Our acrimonious political debates often center on class struggle, those who “have” against those who “have not.” Perhaps the conflict is really between those who “do”, who contribute to wider society, and those who “do not,” who take without giving. 

The 2012 Presidential Election campaign is in its final weeks, and while one candidate seems to relish contrasting the “haves and have nots”, the other candidate recently implied that the real division is between the “do and do nots.” One group seems to boil with resentment against those who they perceive have more than they do. Another group seems to boil with resentment against those who they perceive do less than they do.
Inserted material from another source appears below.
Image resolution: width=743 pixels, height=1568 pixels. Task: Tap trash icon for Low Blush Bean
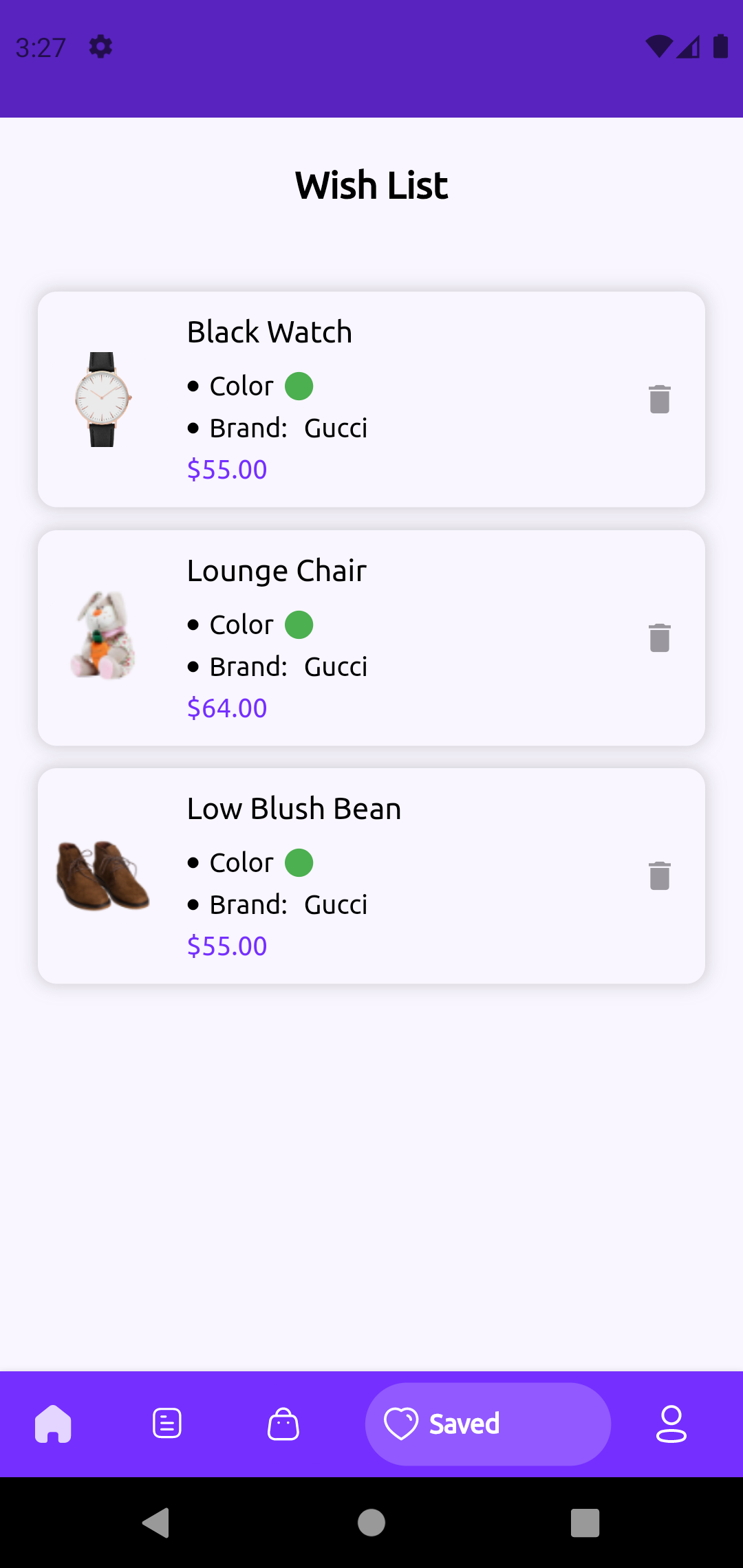click(659, 875)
Is either narrative accurate? Are both narratives accurate but incomplete? The debate is not limited to candidates or even parties; large swaths of the American population seem to feel the same way. The structure of the human body can shed light on these questions.

The human body

The human body is made of billions of cells, the building blocks of life. The cells are fundamentally the same, including parts such as the nucleus, the cytoplasm, the mitochondria, and the cell membrane. There is also diversity amidst the unity, with cells of hundreds of types and functions, including muscle cells, bone cells, hormone secreting cells, nerve cells, skin cells, fat cells, and many others. They are arrayed in a system of incredible complexity, and work together with precision to accomplish the purposes of the body. The human body is a truly magnificent creation.